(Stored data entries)
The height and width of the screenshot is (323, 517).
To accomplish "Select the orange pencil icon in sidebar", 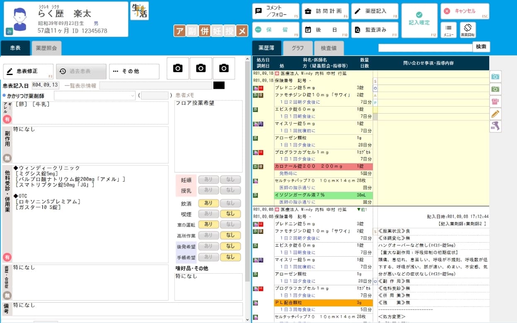I will click(495, 114).
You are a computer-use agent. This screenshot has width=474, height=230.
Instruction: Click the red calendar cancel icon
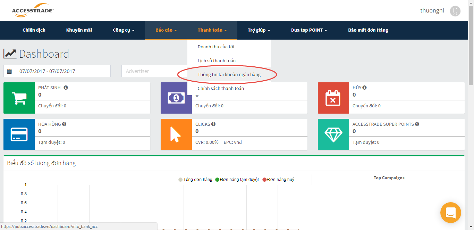333,98
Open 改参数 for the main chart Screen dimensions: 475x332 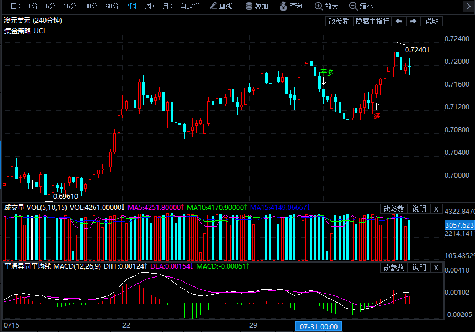click(x=339, y=21)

WHAT YOU SHOULD DO
Using the records given above, list every line that includes the word "screenshot".

ANSWER SPACE
The height and width of the screenshot is (323, 517).
You are a computer-use agent. This screenshot has width=474, height=230.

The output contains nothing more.